**** PROVIDED RECORDS

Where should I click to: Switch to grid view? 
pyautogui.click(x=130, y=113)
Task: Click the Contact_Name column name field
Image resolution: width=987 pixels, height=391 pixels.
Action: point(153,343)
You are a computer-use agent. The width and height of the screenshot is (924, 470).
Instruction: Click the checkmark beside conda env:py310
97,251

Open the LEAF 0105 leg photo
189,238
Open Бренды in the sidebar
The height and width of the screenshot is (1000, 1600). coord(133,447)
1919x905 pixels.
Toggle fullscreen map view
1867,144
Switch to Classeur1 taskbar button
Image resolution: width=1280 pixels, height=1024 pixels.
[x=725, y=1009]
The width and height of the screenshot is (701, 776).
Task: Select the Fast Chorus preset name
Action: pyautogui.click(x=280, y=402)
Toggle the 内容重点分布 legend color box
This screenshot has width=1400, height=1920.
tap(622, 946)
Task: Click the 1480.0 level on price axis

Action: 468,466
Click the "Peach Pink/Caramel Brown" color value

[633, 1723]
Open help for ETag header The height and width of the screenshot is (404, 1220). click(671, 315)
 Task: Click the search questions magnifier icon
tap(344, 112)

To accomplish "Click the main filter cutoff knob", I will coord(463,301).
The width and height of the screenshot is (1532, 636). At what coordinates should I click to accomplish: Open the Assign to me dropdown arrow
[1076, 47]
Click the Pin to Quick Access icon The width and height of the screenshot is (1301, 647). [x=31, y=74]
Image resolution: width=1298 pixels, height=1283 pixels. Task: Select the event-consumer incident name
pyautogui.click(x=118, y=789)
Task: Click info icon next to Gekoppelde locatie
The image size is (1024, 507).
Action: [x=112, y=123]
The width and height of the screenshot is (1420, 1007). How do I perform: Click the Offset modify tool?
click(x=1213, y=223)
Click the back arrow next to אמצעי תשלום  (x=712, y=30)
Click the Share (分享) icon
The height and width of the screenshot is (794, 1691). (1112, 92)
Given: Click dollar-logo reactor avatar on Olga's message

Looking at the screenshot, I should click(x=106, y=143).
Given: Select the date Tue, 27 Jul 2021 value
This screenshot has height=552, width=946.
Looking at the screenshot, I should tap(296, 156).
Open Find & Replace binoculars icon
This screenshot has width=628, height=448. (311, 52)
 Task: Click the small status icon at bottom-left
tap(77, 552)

********

→ **WORK INSTRUCTION**
Search the records above for the string "next". Copy every line that contains it.

→ **PROBLEM SOLUTION**
Task: Click info icon next to Gekoppelde locatie
Click the back arrow next to אמצעי תשלום  (x=712, y=30)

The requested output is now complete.